DigiSoft Innovations Releases Golden Grail 1.0

The latest Apple IIgs version of the popular Golden Orchard Series CD’s has been released.

12 December 2009 — Tokyo Japan — Digisoft Innovations is proud to announce the immediate availability of the Golden Grail CD for the Apple II gs and Apple IIgs Emulators.

Golden Grail 1.0 is the result of our effort to make a modern age compilation of the best old Apple IIGS software. Golden Grail originates from the Golden Orchard project of the 1990’s. Golden Grail finally brings Golden Orchard into the modern age by providing the original contents of Golden Orchard in a series of hard drive images that can be used by all modern Apple IIGS emulators. This project has been many years in the making, and much like the original Golden Orchard, turned out to be more complicated and time consuming than originally anticipated.

Let’s face it, nowadays most people probably only run Apple IIGS software in emulators, not in actual Apple IIGS systems. Unfortunately, it’s nearly impossible to use the original Golden Orchard with emulators, due to its complicated multiple HFS partition structure. What’s really needed is a version of Golden Orchard split into convenient 2MG disk images, and now, after many hours of additional work, this is finally possible!

The original Golden Orchard partitions were HFS (except for a single ProDOS boot partition) and larger than 32MB in size.
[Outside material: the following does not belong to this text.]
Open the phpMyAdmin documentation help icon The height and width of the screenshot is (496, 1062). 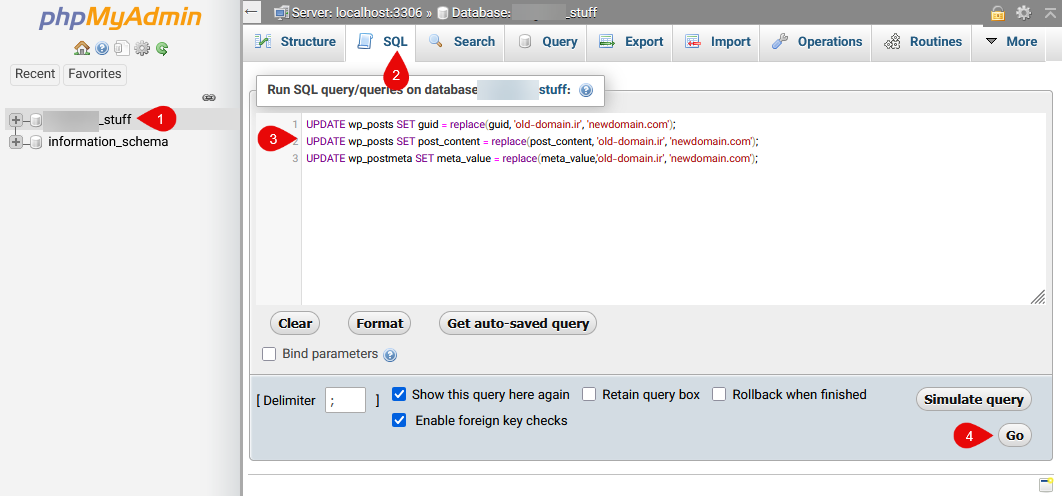pyautogui.click(x=102, y=48)
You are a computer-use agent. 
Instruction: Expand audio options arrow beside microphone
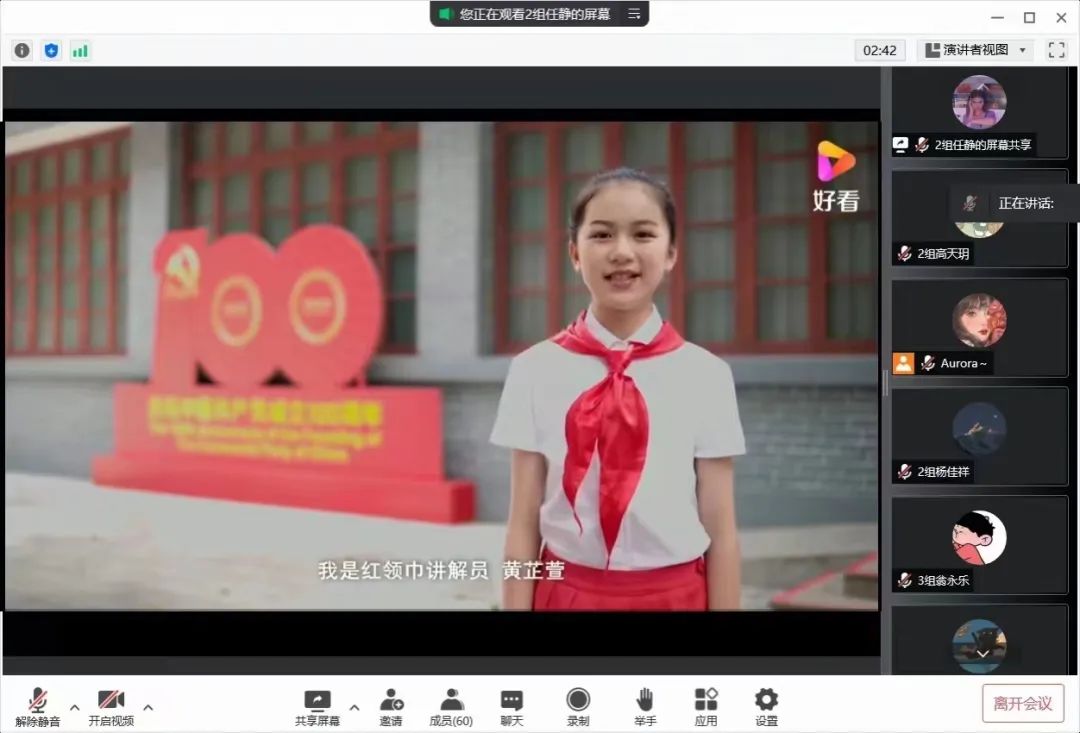pyautogui.click(x=75, y=707)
As such, when converting them to ProDOS 2MG partitions, we needed to break up the original partitions into a new structure. The details of this new structure are below. We have written what original partitions map to what new partitions in the list below.

There are two versions of the original Golden Orchard: one with 6 HFS partitions, and a second version with one giant HFS partition. The differences are negligible besides the partition structure. This work is however based on the original Golden Orchard.

We recommend Eric Shephard’s Sweet 16 Emulator for Mac users and KEGS for everyone else for running Apple IIGS programs in an emulated environment. CFFA Users should be able to copy the partitions directly to the CFFA card using Andy McFadden’s Ciderpress utility.

The package is freely available for download from the Digisoft Innvations website as a 228MB zip compressed file which is platform independent.